Here is my web-crawler with node.js using cheerio library:
var request = require('request');
var cheerio = require('cheerio');
var fs = require('fs');
var urls = [];
request('http://www.reddit.com', function(err, resp, body){
if(!err && resp.statusCode == 200){
var $ = cheerio.load(body);
$('a.title may-blank').each(function(){
var url = this.attr('href');
urls.push(url);
});
console.log(urls);
}
});
But when I run it I get the the following output:
[]
Instead of 25 links in the array.
What have I done wrong?
How can I fix that?
I'm guessing may-blank is a class, so you need a . in front of it:
$('a.title .may-blank').each(...
// Here ---^
...although at present, a.title .may-blank doesn't match any elements on the reddit front page for me; there are no .may-blank elements that are descendants of a.title.

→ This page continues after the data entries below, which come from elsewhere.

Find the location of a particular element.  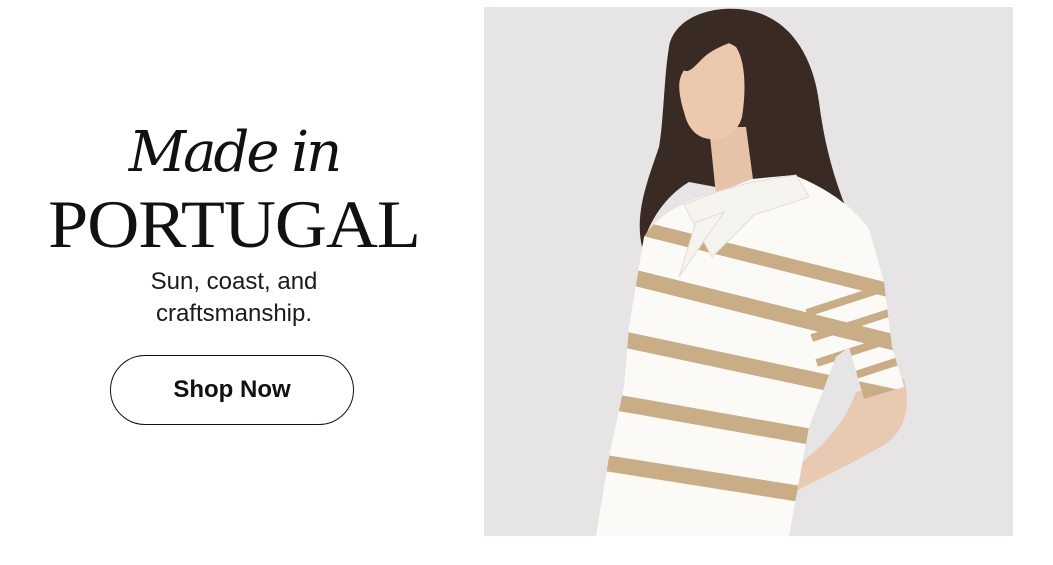

shop-now-button: Shop Now is located at coordinates (232, 390).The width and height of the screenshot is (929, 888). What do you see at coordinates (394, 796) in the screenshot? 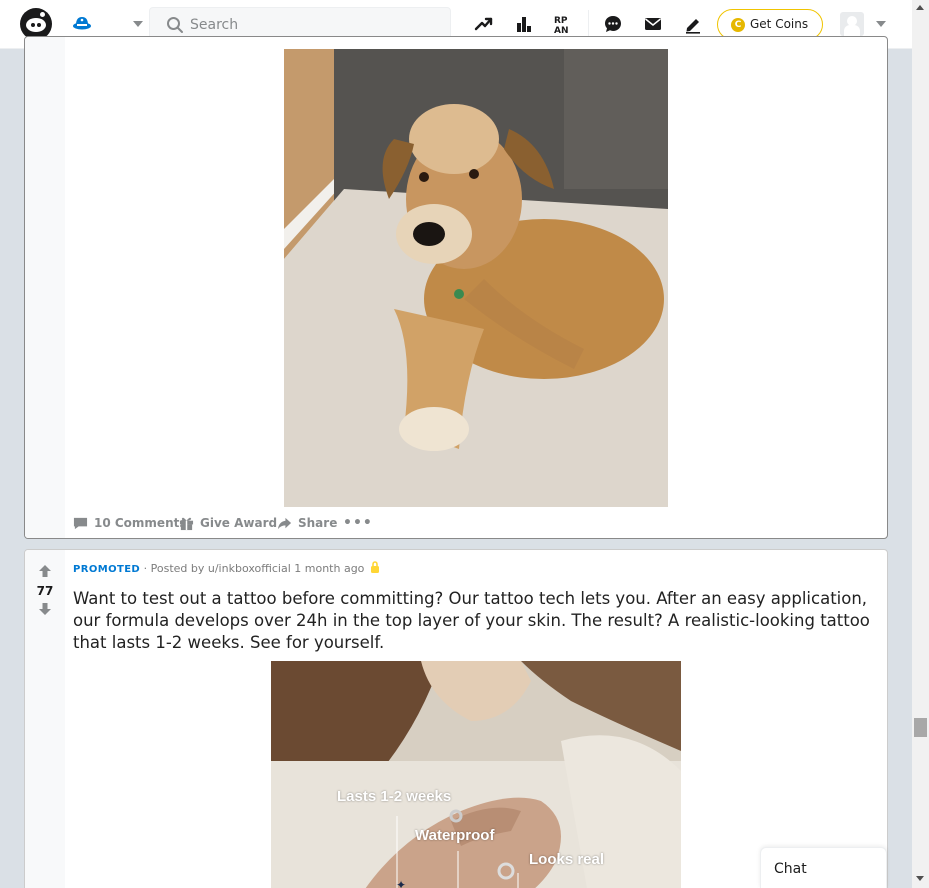
I see `image-label-lasts: Lasts 1-2 weeks` at bounding box center [394, 796].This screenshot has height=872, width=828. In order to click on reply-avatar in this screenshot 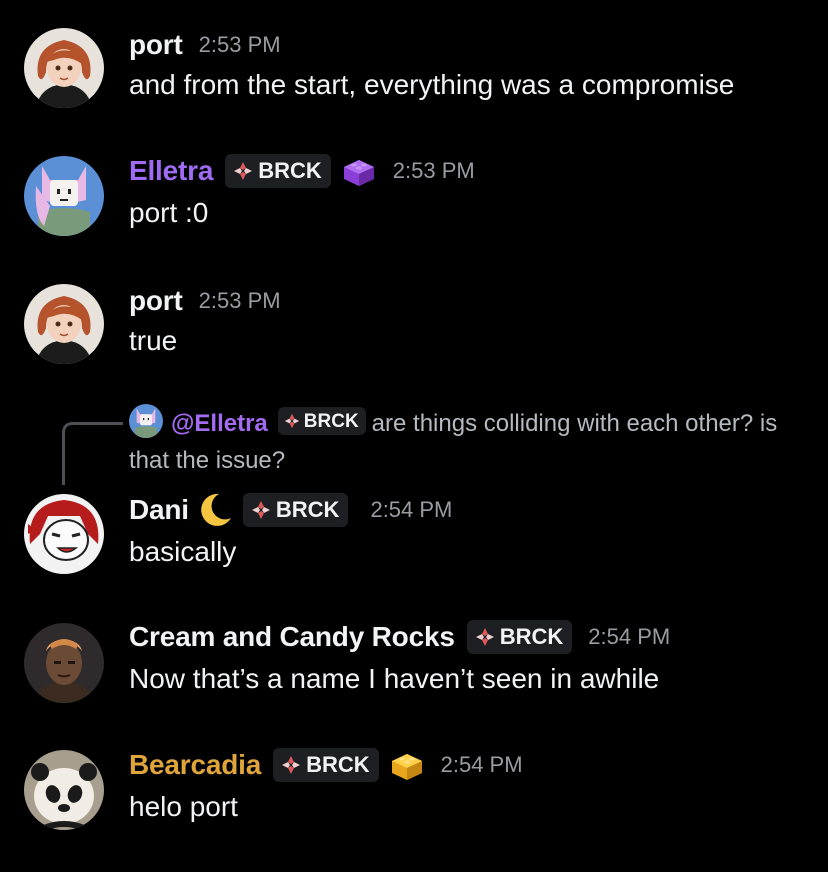, I will do `click(146, 421)`.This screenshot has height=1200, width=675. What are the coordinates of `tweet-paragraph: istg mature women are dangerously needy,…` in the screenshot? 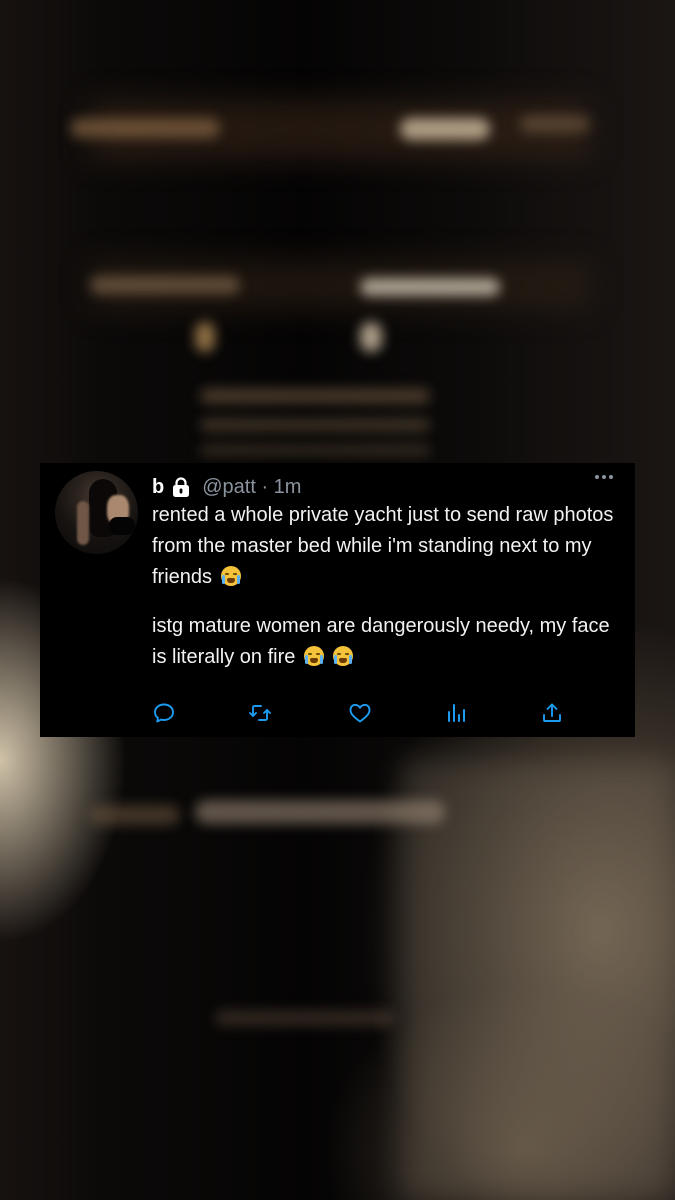 It's located at (387, 642).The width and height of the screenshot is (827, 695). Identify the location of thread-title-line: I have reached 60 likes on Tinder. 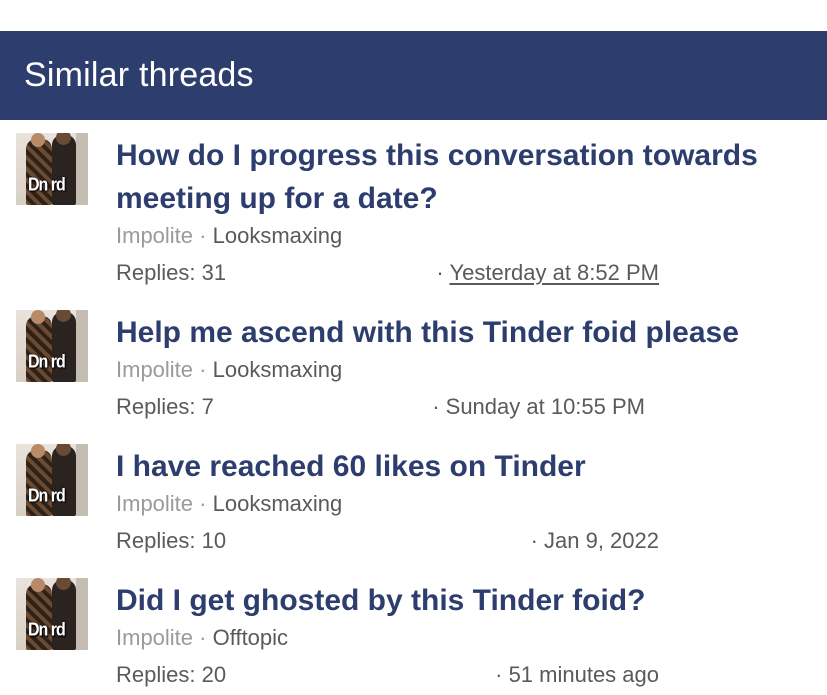
(466, 466).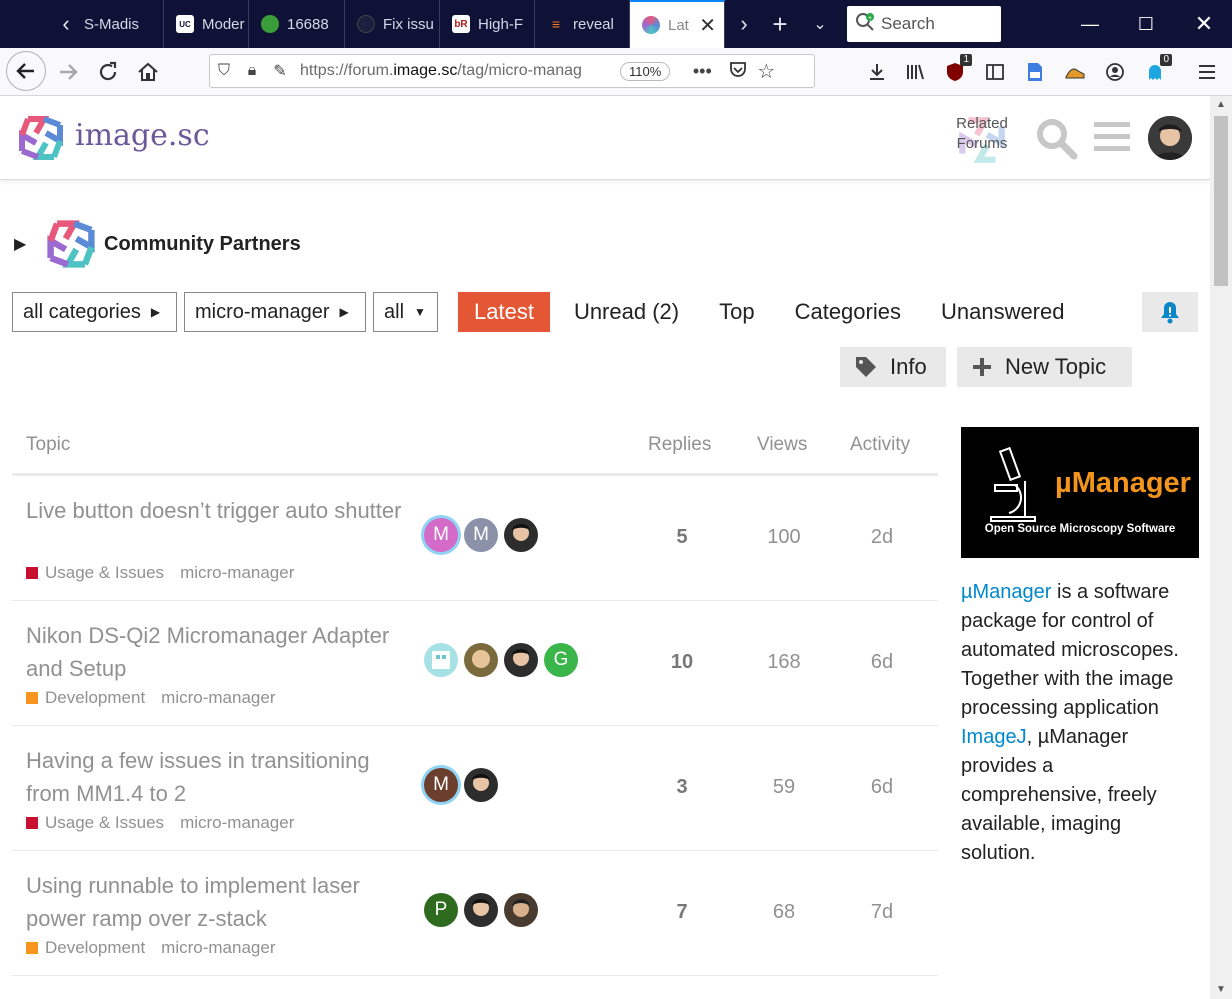 The image size is (1232, 999). Describe the element at coordinates (1170, 138) in the screenshot. I see `user-avatar` at that location.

If you wanted a elements that have both the class title and has the class may-blank, remove the space before .may-blank; for me there are currently 36 of those:
$('a.title.may-blank').each(...
// ^-- no space
Or just .may-blank matches 167.
There is a little tpyo if I am not mistaking, the tag selector should be 'title may-blank ', notice the space after the blank, or you should change the selector to '^⁼' starts with to be more forgiven, hope that will help.